Light: Square 100,000 numbers

Sequential: 0.00029s
Parallel:   0.392s
Speedup:    0.0008x

Trivial operations are faster sequential - parallelization overhead dominates.

Medium: Prime check on 1,000 numbers

Sequential: 0.281s
Parallel:   0.068s
Speedup:    4.1x

Good speedup - enough computation per item to overcome overhead.

Heavy: Count primes for 100 values

Sequential: 14.9s
Parallel:   2.5s
Speedup:    6.0x

Excellent speedup - significant work per item distributes well.

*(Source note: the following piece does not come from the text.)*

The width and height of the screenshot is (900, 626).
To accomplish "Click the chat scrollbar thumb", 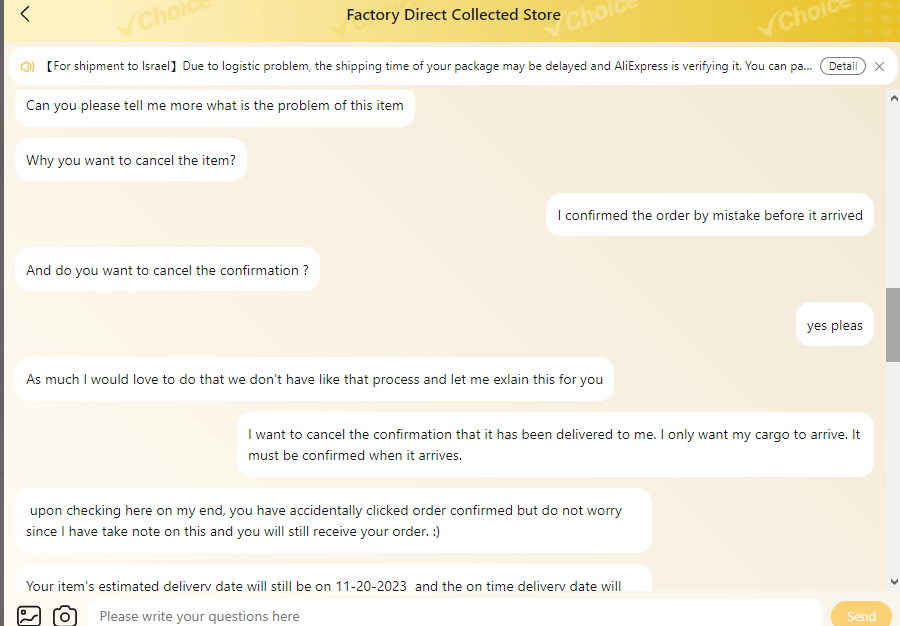I will pyautogui.click(x=893, y=325).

Very Heavy: Fibonacci(20-39)

Sequential: 318.4s
Parallel:   356.4s
Speedup:    0.89x

No speedup - 20 items but highly uneven work distribution (fib(39) >> fib(20)).

Source

NB. par.ijs - Parallel execution utilities for J

NB. Configuration
par_POOL_z_ =: 1
par_cores_z_ =: {. 8 T. ''

NB. Thread pool management
par_init_z_ =: 3 : 0
  for_i. i. y do. 0 T. < par_POOL end.
  par_workers''
)
par_workers_z_ =: 3 : '{: 2 T. par_POOL'
par_status_z_ =: 3 : '2 T. par_POOL'

NB. Parallel adverbs
par_z_ =: 1 : '>@(u t. par_POOL "_1)'
parr_z_ =: 2 : '>@(u t. par_POOL " n)'

NB. Auto-initialize
par_init par_cores - 1

License

Public domain.